# WHAT TO PRODUCE:
Locate the line bearing "Given: Click the Widget configuration icon" in the material below, then reproduce it and each following line up to and including the line bearing "Screen dimensions: 1456x825".

# DATA TO USE:
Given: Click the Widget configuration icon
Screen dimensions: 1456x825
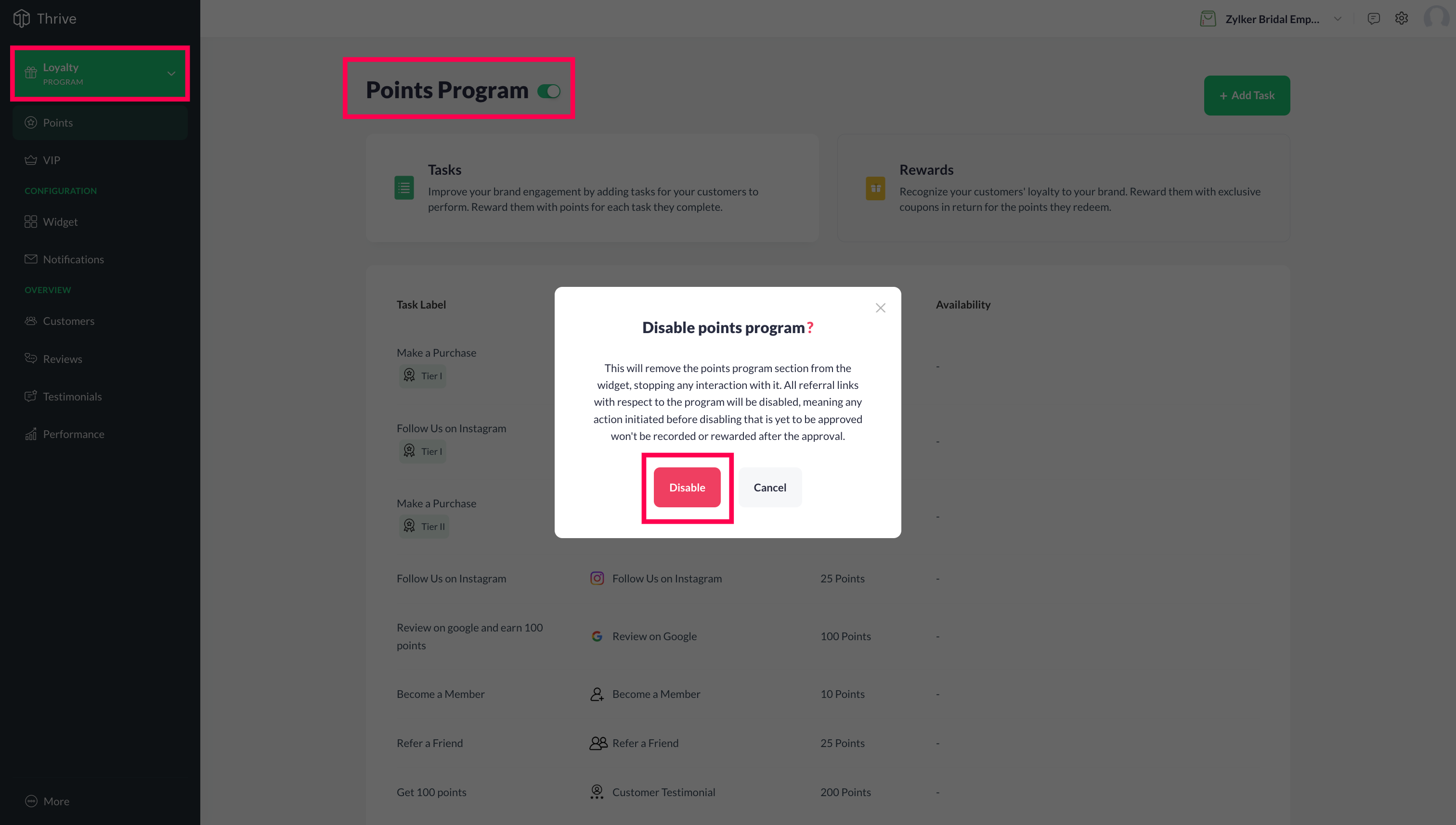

...

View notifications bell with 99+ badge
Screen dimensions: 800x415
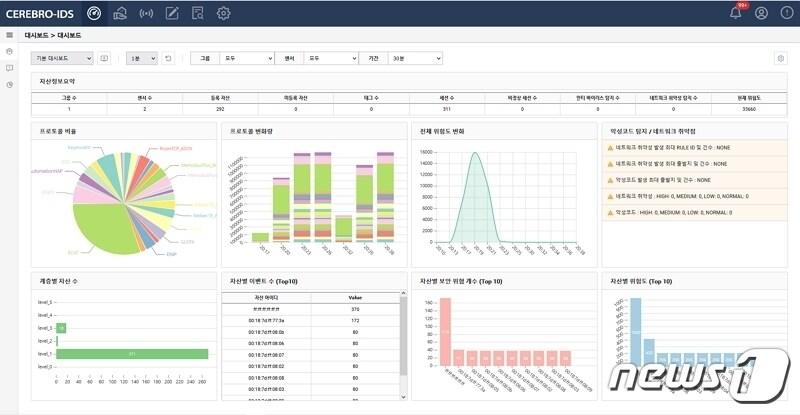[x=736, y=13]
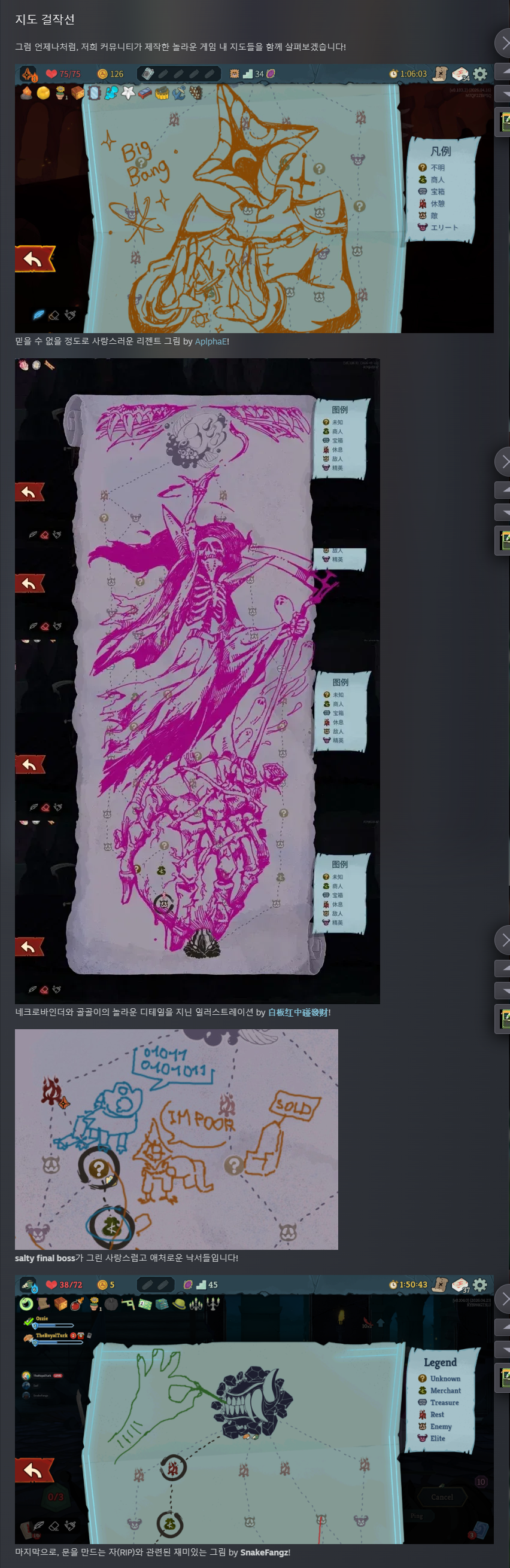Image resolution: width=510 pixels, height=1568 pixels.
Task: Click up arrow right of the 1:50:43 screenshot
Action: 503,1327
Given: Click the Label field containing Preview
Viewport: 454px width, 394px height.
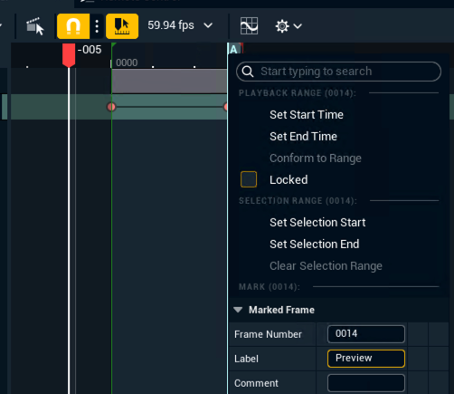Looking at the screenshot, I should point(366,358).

# EXERCISE OUTPUT:
Given: Click the Widget configuration icon
Screen dimensions: 1456x825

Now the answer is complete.